Dairesi de bu cezayı tasdik etti” şeklinde konuştu.
Kararı temyize gönderdikten sonra Danıştay Daireler Kurulu, verilen
disiplin cezasının, ne 2547 sayılı YÖK kanununa ve ne de 657 sayılı
Devlet memurları kanununa dayanmadığına ve bu cezanın kanunsuz
olduğuna karar verdiğini aktaran Tatlı, “Danıştay Daireler
Kurulu’nun verdiği bu kararla, bizim suçsuzluğumuz ispatlandı. Geç
de olsa, adalet bizi haklı çıkaracak şekilde tecelli etti. Ama
aradan sekiz sene geçti.

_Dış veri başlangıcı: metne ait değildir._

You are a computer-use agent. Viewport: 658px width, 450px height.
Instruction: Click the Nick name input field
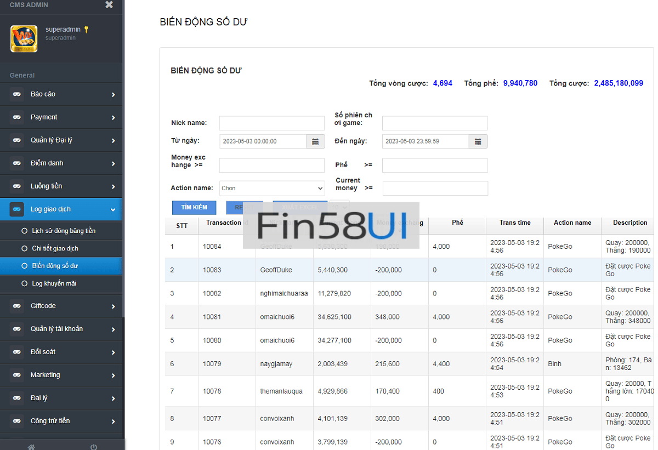click(272, 123)
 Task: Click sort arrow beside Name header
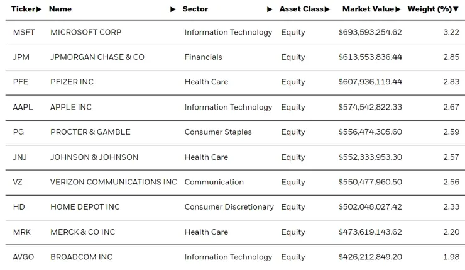(173, 9)
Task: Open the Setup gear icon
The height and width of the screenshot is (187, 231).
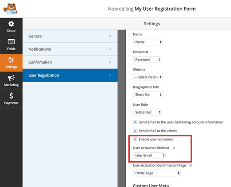Action: click(x=11, y=24)
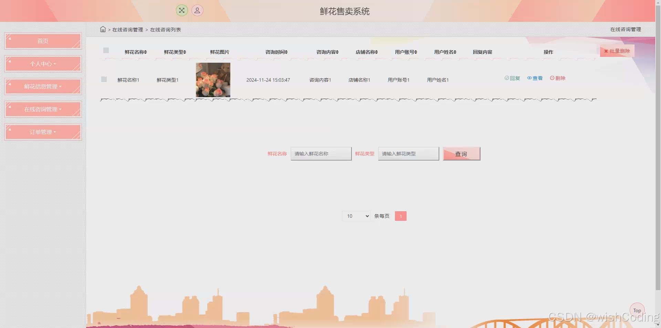
Task: Click the fullscreen expand icon in header
Action: [182, 10]
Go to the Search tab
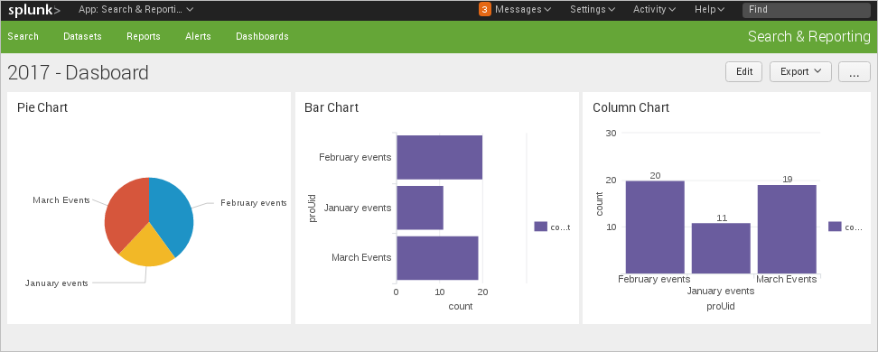The width and height of the screenshot is (878, 352). (23, 36)
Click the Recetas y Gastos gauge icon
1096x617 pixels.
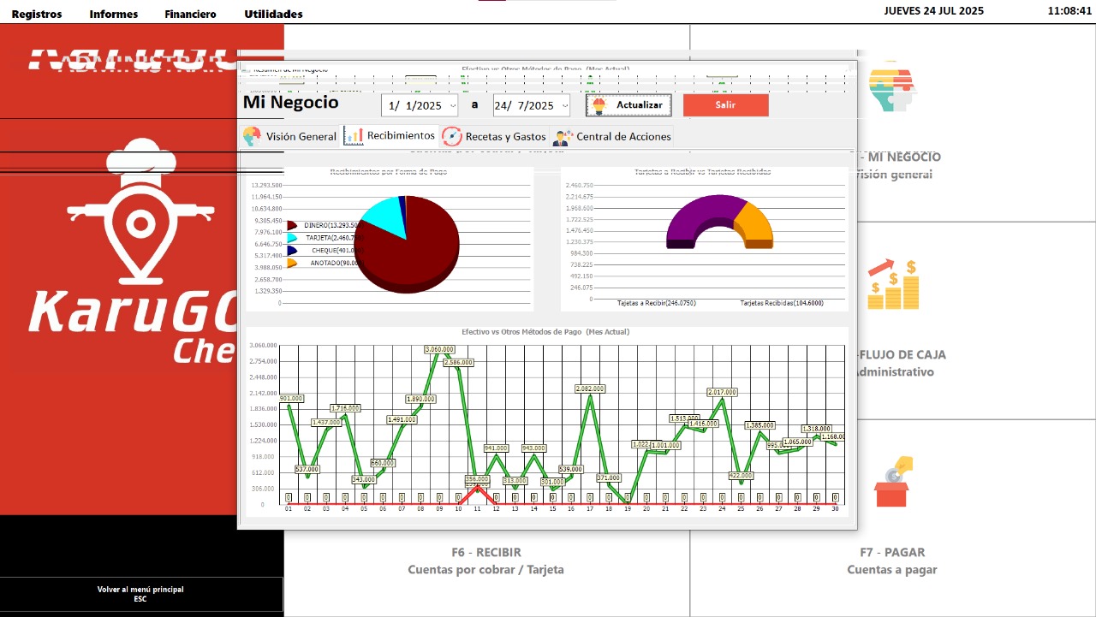tap(452, 136)
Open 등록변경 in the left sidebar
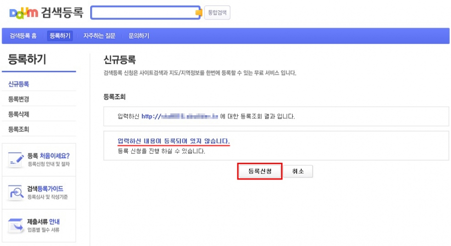This screenshot has height=246, width=451. tap(19, 99)
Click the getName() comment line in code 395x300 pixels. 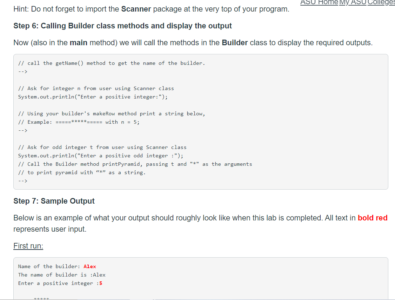click(x=112, y=63)
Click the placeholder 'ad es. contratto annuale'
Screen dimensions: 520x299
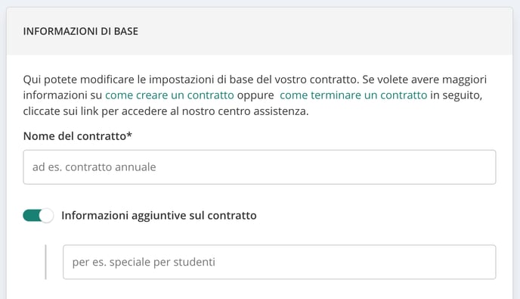pyautogui.click(x=94, y=167)
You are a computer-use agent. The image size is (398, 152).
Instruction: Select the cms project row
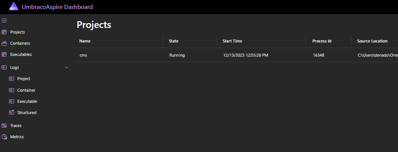pyautogui.click(x=236, y=55)
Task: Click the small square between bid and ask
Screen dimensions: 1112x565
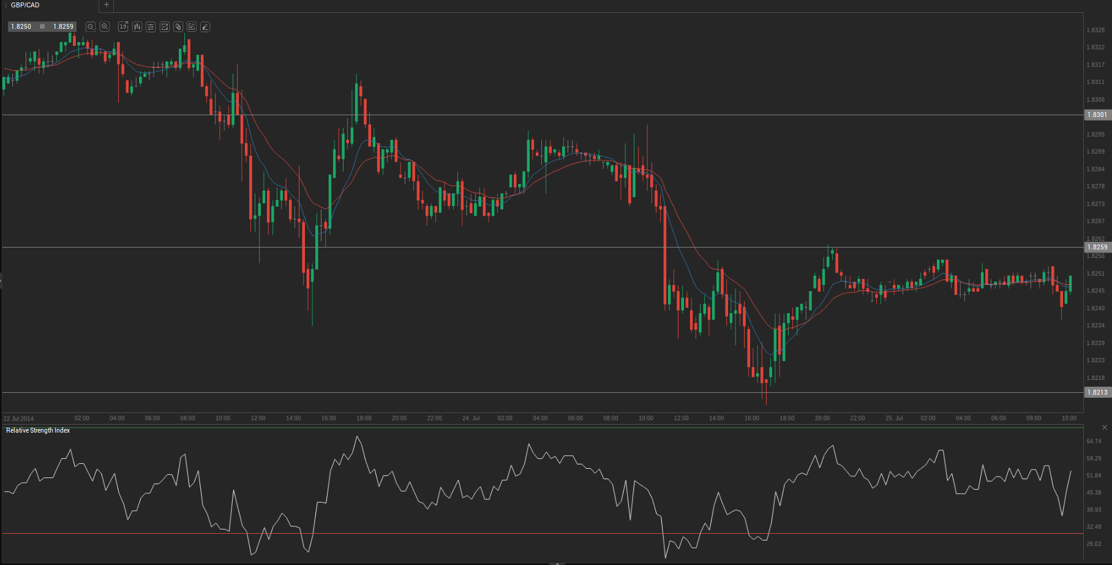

Ümit ediyorum ki, bu ara karar, en kısa
zamanda neticelenir. Kanaatimce, telafisi imkânsız mağduriyetlere
sebep olan hukukun bu kadar yavaş işlemesi önlenmeli ve bunun
mutlaka bir çaresi bulunmalıdır. Yoksa geçen zamanı geri getirmek
mümkün değildir” şeklindeki ifadeleri kullandı.
Varılan son noktada hakkın hak sahibine teslim edilmesinin önemli
olduğunu ifade eden Prof. Dr. Adem Tatlı, Adil Danıştay hakimlerine
hukukun üstünlüğüne ve hukuka bağlı kalma noktasında gösterdikleri
erdemden dolayı teşekkür ettiğini de sözlerine ekledi.